====== Text to read

So like, I’m not, I’m not worried about the exact deal. And then all this, oh, the other side. This is the, the mere fact that you’ve negotiated a deal. You’ve sold the shop. They got a hundred percent. This is the former American Ambassador, David Friedman, Israel got zero and the Lebanese got a hundred percent. And, and oh, and Nasrallah’s happy. Cause if Nasrallah’s happy, by definition, I, you start from a place that, that everything, our world is about to fall apart and here you’re doing it again. You just destroy. 

And I come from that other place, so there is that. And that’s why you, you can’t even talk with each other. But when you lay on top of it, Israel is a very deeply tribal society. And when these, this psychological propensity sits on tribal identities, it becomes even more ingrained because, even if I’m not as fearful, my tribe is supposed to be fearful, you know?

Yossi: No, you know, and it’s an extraordinary moment, Donniel, because we’re now in round five in three years of elections and nothing’s moving. No amount of argument, it’s not about argument. 

Donniel: It’s not about policy. 

Yossi: No, no. And you look at this government, the way it’s performed in the last year. Look at each ministry and compare it to the way, to the way the ministries were being run in the last few years. We’d have a well functioning government just on that basis. It doesn’t matter because if you feel that the country’s security is being threatened, if it’s a question of life and death, it doesn’t matter to me if Merav Michaeli is doing a good job in transportation.

============
====== Data supplied

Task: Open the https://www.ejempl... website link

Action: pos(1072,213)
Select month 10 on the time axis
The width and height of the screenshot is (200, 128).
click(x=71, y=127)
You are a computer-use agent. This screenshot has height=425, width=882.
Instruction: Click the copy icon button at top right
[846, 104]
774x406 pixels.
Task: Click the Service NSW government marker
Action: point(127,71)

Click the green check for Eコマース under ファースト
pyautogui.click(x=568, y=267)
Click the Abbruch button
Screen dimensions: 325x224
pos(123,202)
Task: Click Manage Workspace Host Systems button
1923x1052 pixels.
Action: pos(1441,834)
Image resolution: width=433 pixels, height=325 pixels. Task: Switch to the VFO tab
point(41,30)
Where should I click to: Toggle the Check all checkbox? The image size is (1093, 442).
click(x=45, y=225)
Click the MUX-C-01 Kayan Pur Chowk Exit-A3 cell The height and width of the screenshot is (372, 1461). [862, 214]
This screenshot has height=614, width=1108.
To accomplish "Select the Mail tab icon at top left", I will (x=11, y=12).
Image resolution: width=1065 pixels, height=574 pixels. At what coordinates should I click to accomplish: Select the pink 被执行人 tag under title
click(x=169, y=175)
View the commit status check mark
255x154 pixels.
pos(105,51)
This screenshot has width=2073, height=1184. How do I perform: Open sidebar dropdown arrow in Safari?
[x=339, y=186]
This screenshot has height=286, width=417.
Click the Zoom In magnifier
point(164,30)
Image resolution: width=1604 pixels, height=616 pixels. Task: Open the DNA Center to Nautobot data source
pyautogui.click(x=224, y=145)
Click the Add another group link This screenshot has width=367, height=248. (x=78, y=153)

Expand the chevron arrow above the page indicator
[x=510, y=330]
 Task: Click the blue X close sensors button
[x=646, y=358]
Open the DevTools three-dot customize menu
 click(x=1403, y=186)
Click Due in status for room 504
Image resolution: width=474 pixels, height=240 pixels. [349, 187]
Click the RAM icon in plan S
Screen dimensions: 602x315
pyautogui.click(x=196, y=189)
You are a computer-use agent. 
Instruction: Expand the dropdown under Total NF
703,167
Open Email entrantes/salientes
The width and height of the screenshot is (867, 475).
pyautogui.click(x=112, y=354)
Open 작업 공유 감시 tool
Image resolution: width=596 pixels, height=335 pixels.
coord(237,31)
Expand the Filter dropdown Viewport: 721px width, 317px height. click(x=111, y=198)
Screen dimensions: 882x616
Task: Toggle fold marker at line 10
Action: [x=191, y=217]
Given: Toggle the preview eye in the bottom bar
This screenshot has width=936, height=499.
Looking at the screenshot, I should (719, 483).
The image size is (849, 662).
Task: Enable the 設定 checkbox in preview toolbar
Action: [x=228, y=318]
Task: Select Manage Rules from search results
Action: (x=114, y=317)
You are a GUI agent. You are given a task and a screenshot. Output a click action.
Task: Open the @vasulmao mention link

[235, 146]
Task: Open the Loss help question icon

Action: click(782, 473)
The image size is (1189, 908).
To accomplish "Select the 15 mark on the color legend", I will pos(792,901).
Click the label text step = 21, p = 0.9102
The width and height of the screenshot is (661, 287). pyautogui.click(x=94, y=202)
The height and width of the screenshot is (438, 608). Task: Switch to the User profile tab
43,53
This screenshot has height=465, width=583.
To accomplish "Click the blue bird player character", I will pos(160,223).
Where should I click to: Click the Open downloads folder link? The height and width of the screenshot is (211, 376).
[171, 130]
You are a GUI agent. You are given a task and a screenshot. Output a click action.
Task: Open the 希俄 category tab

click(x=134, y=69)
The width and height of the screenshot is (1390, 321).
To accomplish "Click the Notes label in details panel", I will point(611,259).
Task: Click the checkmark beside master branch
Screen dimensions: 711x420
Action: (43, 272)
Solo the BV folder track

============

What is required: Continue the transcript of the discussion about Israeli elections from its final sentence.

In response:
Donniel: You know, it’s also, it’s like when, and that, by the way, is why Ben Gvir is so powerful and why Ben Gvir is not just a member of a coalition. But he’s defining the tenor of a coalition. 

Yossi: Yes, he is.

Donniel: Because when he gets up and says, this coalition, and this is the language, has endangered the state of Israel. We have no government over the Negev. Jews are afraid to walk in the city of Akko. 

Now, any rational person would say, once, just, I wanna understand something, the situation of the Bedouins in the Negev has changed in the last year or is this because of policy, neglect, and lack of serious discourse for decades, or who was Prime Minister for the last 10, 12 years?  Or just when Bennett came into power last June, that’s when Jews were frightened to walk in Yafa and in Akko? 

The riots that took place were under which government? They were under Likud government, So here it is. But he could even make this statement and you could say, one second. What are you talking about? 

Yossi: It doesn’t matter because it’s not about rational arguments. 

Donniel: No, it, it, it’s about, it is rational.

Yossi: It’s about perception.

Donniel: It’s my perception that there is something dangerous and I, Ben Gvir, I’m gonna call it. Yeah, and I’m gonna put it on the table. And then that’s, in essence, he’s merely mirroring the same language in this sense that parts of the other bloc, and that’s, I think that’s what Miri Regev meant when she says the world has enough democracies. You know, she says, I want one place that worries about the Jewish people. Like, that, not, it’s not that she’s anti-democracy.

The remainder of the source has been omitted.